§ Assignment: From the data that follows, report how many lines hold the string "Open", giving only the number.

§ Records for the exercise:
++++++++

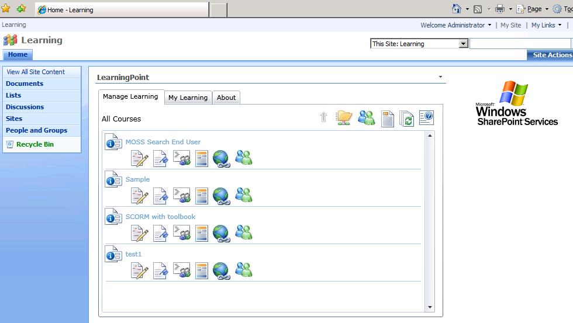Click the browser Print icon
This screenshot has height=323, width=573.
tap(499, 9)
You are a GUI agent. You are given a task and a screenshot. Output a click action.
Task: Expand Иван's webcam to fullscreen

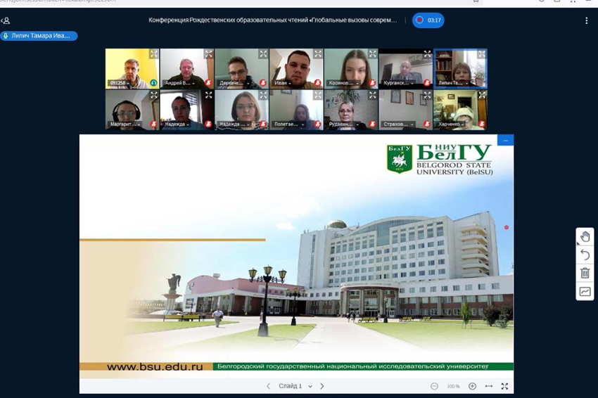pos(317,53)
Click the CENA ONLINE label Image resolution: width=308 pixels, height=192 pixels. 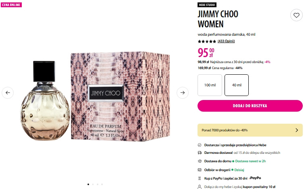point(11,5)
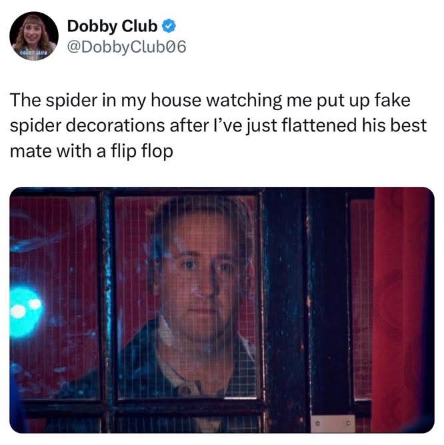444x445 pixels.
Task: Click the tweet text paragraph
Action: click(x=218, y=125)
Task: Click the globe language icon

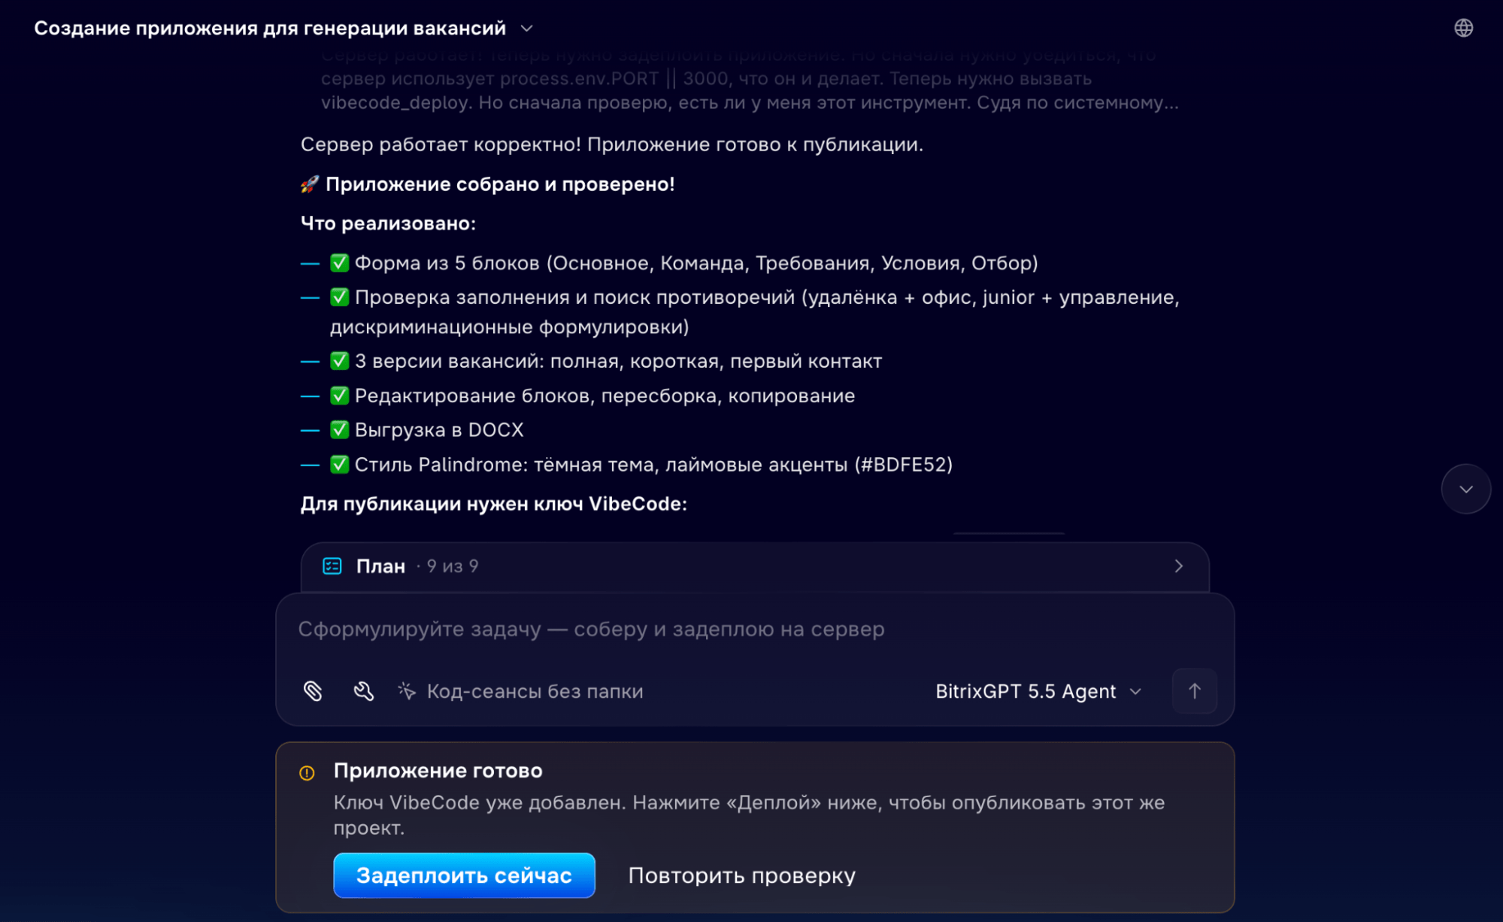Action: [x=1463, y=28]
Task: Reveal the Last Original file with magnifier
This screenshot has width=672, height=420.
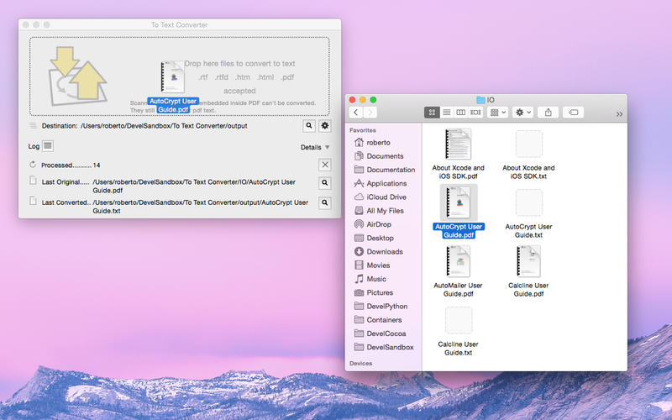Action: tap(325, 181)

++++++++

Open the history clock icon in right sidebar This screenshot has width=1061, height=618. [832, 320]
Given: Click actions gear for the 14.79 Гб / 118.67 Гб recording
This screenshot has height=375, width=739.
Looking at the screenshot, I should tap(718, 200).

++++++++

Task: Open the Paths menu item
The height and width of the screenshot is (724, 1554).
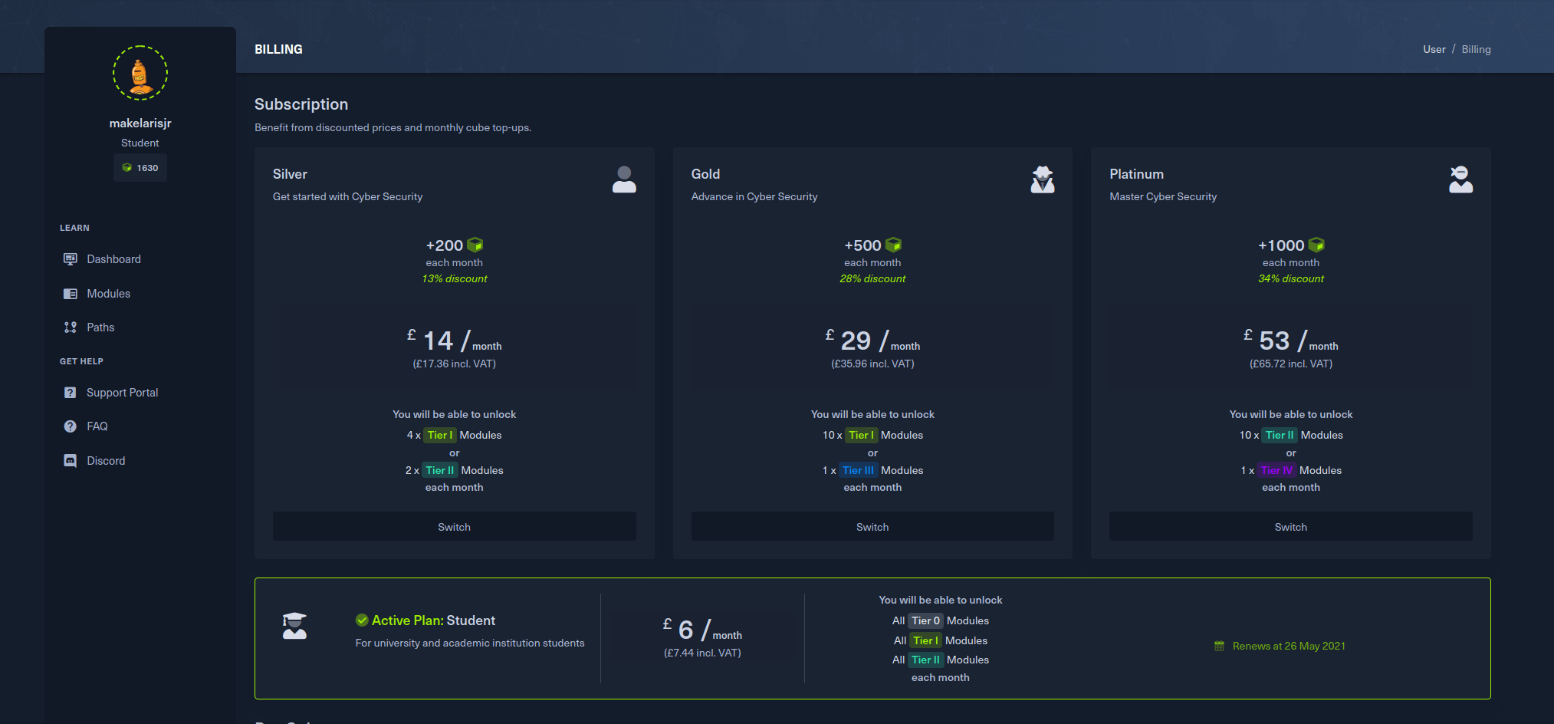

++++++++

§ Output for this task: 2